A week ago the pre-school class at Journey Church colored a picture of the Serpent in the Tree of Knowledge enticing Eve with the fruit. That is always the way the picture looks, no matter the curriculum. Satan is in the tree tempting Eve to have a bite. This morning, however, as I read Genesis 3 my mind’s eye saw a picture of a cunning creature walking and talking with Eve in the periphery of the garden; the places where Eve’s daily life would normally take her. She knew to stay away from the center of the garden where the forbidden fruit grew. Her relationship with God was strong and she had no desire to disobey Him. The Tempter had to come to her.
I picture Satan visiting her in the safest part of the Garden, having small talk, building a comfortable relationship, before he began to attack the good and proper thinking that God had established in her. God had surely warned her that she must listen to His voice alone, lest she be drawn to a place of certain peril. But Satan, being the crafty one, knew he had to convince her that he was her friend; a comfortable fellow with which she could easily relax; a comrade who could be trusted.
As I work with the people of Journey Church, these new followers of Christ, I see people who love walking with God in the cool of the Garden. They are happy with the new relationship they have with Him, yet there are times in their week when they struggle to see the Tempter as evil, because he has walked with them long enough to have built a relationship with them. They readily hear his voice and easily turn to see what he is saying. They do not see the danger, because they are in the Garden where they walk with God.

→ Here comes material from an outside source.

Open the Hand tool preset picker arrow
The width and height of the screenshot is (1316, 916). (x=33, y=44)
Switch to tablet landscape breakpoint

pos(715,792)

“Did God really say, ‘You must not eat from any tree in the garden’?” asks Satan. He takes a bite of the forbidden fruit in front of her, looking alive and quite well. “You will not die…You will be like God,” says he, as juice drips from the corner of his mouth, smiling at the sweetness of the harmless looking fruit.
What I am observing here in Australia are common temptations that bring about the death of a beautiful and innocent relationship with God. It is the temptation of a relationship that is unwholesome, the fire of unbridled anger, the self-centered spirit that refuses to “prefer one another in love,” the lure of the bottle to settle the troubled spirit at the end of a difficult day, the call of just one more ‘need’ that interferes with much needed family time, the unforgiving attitude that keeps couples looking back to what was rather than looking forward to what can be.
My new friends are young in their faith. They are receptive to someone holding up that x-ray machine so they can see that the beguiling temptations that lure them are, at the core, merely a crafty enemy seeking to destroy their new found faith. They listen. They hear. They ponder the options. Sometimes they turn away from the center of the garden where the forbidden fruit grows and sometimes they slip back in and take another bite. But now they have been told. They have tasted the sweeter fruit of walking with God in the garden of life and, for most of them there is repentance and restoration.
I guess people are much the same… no matter the hemisphere they call home. Please continue to pray for these beautiful people who have become my dear friends. Pray that they will see that sin never pays what temptation offers. Pray that I will lead effectively with wisdom and love. Pray that their particular temptation will be less and less enticing and they will enjoy those quiet walks with God in the garden.